• [Request]
Copy out every line of the records that contains the string "width". The match is case-sensitive.

— begin Task data —

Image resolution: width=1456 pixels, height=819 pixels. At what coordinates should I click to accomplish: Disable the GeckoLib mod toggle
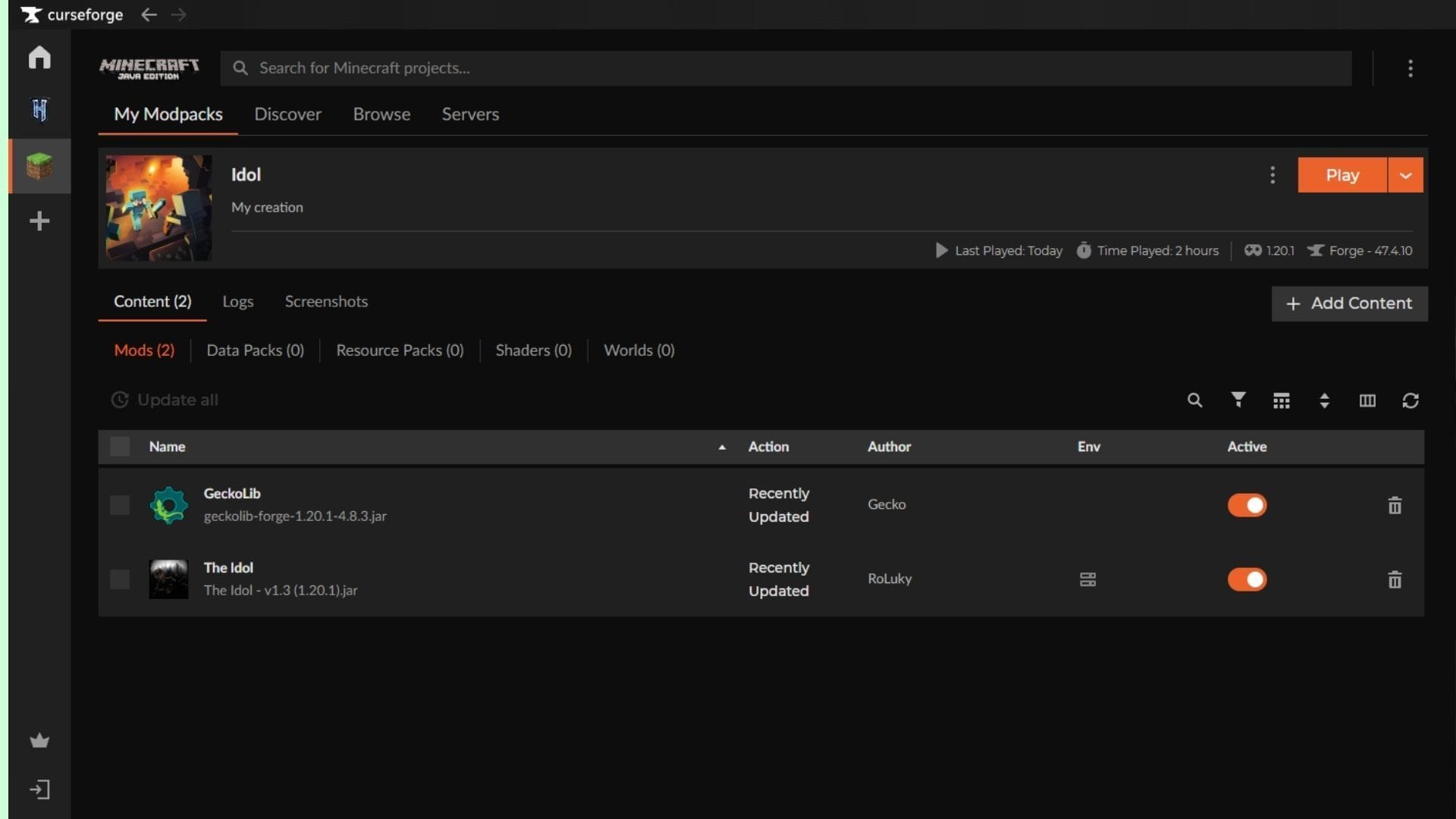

— end Task data —
— begin Task data —

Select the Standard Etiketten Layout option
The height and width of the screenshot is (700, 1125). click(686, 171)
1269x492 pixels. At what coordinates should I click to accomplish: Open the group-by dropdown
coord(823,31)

— end Task data —

• [Output for this task]
Image resolution: width=1456 pixels, height=819 pixels. At what coordinates should I click to accomplish: Disable the GeckoLib mod toggle
The height and width of the screenshot is (700, 1125). click(686, 171)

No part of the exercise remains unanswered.